▶ _Instructions to follow_
Find "Given: Click the down" in the data, then restate the line it sits in and every later line word for word, ending with the last line.

▶ _Stored data_

######

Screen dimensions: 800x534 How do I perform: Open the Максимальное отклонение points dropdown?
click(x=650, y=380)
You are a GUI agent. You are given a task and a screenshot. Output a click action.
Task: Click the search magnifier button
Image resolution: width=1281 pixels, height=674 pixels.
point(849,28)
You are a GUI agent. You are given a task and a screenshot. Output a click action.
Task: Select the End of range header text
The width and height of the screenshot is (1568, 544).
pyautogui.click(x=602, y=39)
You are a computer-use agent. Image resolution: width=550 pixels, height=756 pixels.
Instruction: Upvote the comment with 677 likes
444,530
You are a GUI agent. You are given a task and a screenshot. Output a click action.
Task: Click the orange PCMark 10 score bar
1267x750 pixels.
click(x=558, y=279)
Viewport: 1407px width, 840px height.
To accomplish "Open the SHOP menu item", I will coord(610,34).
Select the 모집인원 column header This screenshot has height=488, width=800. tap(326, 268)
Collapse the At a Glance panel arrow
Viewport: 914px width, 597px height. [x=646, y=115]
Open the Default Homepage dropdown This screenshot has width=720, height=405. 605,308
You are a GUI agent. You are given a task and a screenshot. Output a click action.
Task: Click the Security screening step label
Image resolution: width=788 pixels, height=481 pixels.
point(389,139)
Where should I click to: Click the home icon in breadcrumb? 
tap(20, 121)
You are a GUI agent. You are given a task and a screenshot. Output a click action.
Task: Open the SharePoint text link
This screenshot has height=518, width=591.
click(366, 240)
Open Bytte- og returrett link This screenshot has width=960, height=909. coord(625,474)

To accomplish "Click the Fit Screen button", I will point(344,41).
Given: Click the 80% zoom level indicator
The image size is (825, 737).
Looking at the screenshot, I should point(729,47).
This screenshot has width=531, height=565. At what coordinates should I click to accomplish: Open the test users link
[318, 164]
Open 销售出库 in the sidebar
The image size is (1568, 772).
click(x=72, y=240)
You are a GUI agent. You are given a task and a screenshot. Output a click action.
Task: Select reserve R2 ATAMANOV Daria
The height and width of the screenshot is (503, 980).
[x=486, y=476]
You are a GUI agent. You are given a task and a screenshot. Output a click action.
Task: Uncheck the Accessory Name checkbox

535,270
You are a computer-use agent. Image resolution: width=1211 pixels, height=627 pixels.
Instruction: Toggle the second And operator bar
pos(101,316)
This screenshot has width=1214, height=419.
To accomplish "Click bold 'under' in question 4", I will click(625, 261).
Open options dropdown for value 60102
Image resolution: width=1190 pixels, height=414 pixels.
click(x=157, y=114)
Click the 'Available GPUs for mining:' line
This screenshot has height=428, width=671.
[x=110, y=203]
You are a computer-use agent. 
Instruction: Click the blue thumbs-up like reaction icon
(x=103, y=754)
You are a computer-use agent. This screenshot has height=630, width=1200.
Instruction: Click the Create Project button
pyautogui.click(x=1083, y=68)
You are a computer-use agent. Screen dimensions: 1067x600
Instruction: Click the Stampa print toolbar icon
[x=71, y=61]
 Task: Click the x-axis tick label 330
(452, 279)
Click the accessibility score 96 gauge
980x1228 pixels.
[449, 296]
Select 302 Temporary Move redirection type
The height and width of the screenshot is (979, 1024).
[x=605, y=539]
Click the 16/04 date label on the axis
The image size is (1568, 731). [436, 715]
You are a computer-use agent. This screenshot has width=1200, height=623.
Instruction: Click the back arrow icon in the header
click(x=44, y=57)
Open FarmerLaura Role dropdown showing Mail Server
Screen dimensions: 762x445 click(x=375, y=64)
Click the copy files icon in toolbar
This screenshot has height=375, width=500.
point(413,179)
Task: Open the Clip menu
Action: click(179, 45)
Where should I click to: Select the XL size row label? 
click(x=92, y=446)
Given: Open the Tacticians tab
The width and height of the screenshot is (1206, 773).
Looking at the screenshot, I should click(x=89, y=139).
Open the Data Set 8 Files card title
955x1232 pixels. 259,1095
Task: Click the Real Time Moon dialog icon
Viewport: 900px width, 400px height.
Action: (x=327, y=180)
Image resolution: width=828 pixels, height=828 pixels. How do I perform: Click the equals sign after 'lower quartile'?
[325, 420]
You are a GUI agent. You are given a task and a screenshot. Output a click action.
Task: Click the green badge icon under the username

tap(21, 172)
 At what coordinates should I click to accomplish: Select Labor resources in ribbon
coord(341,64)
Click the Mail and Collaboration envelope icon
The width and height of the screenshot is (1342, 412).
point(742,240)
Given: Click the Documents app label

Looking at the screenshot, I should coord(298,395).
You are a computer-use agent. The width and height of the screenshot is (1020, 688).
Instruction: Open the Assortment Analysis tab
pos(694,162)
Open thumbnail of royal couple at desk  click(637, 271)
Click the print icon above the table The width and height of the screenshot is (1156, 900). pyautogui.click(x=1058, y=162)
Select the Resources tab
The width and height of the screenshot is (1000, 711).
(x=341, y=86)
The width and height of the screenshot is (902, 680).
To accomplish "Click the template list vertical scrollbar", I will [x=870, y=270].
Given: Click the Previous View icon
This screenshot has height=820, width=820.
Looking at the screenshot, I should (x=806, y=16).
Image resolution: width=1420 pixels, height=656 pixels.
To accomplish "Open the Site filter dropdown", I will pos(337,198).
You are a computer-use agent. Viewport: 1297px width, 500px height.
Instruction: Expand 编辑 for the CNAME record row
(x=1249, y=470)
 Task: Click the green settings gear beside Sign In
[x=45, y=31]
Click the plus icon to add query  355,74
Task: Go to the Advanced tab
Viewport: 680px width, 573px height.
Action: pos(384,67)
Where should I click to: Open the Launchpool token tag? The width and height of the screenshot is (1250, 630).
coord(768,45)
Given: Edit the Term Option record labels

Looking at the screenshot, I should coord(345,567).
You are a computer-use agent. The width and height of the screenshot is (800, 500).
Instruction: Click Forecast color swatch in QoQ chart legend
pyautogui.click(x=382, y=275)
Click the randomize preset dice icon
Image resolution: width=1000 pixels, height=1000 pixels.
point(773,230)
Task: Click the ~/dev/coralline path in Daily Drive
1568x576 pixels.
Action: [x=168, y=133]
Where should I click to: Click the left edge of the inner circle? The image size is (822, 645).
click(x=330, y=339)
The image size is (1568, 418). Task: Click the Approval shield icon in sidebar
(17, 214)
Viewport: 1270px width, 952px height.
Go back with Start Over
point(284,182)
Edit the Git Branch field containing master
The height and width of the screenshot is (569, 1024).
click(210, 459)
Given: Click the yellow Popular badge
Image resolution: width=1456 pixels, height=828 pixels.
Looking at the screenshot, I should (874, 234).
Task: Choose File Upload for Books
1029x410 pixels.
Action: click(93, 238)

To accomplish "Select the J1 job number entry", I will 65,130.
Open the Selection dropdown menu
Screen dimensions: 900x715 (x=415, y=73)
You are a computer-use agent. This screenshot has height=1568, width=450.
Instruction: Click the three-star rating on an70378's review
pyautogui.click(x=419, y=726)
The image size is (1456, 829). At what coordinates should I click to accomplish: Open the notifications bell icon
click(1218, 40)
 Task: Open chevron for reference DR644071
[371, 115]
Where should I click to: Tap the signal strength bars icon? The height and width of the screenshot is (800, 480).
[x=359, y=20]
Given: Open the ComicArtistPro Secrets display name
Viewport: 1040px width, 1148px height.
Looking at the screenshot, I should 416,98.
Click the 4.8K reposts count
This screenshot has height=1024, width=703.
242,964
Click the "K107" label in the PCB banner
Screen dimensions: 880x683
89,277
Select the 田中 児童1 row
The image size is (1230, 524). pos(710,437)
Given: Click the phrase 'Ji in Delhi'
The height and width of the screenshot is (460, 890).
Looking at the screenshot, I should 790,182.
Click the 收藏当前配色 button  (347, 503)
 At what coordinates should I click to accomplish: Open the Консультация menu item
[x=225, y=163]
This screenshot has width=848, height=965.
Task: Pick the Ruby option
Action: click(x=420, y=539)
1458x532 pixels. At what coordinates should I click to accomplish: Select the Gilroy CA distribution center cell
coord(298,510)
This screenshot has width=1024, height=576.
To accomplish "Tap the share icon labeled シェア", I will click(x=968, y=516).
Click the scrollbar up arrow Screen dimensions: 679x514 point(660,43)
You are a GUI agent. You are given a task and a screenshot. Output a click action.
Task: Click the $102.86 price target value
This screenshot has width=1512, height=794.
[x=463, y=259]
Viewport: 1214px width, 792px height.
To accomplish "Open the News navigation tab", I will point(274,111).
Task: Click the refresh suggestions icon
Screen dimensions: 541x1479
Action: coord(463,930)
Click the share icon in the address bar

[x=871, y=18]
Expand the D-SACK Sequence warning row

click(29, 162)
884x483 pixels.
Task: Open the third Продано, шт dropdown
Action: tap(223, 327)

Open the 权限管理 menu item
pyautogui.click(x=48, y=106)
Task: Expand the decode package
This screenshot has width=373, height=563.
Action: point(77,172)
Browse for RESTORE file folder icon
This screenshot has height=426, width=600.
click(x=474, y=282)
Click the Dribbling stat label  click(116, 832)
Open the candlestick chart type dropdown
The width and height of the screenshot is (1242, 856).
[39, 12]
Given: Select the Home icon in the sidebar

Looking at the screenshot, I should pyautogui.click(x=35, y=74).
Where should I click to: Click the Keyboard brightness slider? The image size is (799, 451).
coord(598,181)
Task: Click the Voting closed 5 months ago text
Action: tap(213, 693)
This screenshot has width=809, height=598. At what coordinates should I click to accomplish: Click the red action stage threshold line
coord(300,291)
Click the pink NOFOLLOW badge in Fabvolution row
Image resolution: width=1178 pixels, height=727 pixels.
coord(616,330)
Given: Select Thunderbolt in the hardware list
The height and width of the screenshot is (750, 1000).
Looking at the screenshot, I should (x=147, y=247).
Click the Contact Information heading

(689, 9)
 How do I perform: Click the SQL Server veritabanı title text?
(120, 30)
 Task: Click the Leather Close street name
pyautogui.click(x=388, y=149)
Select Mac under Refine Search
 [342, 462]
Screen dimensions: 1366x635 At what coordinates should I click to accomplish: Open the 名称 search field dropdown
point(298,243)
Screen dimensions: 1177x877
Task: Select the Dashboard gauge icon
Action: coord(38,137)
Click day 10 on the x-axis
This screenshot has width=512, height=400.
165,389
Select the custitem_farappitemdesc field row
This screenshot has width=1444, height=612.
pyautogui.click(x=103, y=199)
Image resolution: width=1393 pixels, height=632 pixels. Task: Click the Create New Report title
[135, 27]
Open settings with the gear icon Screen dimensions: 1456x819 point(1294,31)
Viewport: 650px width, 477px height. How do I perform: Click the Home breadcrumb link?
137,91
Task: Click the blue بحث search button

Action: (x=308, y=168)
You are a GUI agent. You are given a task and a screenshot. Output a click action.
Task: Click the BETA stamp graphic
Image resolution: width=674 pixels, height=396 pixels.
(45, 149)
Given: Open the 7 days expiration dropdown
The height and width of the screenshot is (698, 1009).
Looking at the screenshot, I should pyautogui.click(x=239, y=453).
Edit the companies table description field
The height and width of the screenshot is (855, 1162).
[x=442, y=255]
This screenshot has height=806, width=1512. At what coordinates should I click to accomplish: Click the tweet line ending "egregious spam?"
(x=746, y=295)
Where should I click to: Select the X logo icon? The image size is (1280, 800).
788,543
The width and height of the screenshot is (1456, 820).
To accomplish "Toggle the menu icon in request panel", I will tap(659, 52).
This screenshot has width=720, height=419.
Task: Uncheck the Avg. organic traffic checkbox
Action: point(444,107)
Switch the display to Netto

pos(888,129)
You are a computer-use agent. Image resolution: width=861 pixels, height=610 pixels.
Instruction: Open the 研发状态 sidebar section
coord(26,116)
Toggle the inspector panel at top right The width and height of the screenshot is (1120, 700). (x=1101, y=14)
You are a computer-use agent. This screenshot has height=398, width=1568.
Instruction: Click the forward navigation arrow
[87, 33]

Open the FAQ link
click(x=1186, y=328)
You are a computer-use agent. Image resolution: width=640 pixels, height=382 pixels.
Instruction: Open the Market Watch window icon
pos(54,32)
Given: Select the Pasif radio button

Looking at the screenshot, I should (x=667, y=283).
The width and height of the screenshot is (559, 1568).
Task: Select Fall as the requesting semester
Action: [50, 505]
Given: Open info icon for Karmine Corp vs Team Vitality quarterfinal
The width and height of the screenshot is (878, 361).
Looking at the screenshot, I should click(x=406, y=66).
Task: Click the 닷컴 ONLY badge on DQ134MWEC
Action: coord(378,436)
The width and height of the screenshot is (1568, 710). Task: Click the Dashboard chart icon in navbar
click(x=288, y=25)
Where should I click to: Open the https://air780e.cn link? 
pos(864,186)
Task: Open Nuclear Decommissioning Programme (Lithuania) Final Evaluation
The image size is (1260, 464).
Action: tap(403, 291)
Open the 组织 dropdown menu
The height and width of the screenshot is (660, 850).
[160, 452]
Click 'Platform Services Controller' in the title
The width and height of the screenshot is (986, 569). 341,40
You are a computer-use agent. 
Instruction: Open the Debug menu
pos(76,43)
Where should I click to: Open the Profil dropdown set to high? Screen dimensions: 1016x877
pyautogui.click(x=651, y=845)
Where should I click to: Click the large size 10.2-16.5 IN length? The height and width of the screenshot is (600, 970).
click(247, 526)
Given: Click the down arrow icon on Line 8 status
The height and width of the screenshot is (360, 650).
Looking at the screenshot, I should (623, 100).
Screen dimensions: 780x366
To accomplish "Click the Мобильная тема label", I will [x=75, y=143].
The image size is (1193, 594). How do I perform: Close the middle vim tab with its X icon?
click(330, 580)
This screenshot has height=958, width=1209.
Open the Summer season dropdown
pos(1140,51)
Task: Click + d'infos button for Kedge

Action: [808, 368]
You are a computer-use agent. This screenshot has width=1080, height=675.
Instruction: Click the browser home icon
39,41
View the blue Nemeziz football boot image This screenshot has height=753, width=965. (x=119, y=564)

######

▶ _Answer to this exercise_
Given: Click the down arrow icon on Line 8 status
The height and width of the screenshot is (360, 650).
Looking at the screenshot, I should (623, 100).
Screen dimensions: 780x366
To accomplish "Click the Мобильная тема label", I will [x=75, y=143].
The image size is (1193, 594). How do I perform: Close the middle vim tab with its X icon?
click(330, 580)
This screenshot has height=958, width=1209.
Open the Summer season dropdown
pos(1140,51)
Task: Click + d'infos button for Kedge

Action: [808, 368]
You are a computer-use agent. This screenshot has width=1080, height=675.
Instruction: Click the browser home icon
39,41
View the blue Nemeziz football boot image This screenshot has height=753, width=965. (x=119, y=564)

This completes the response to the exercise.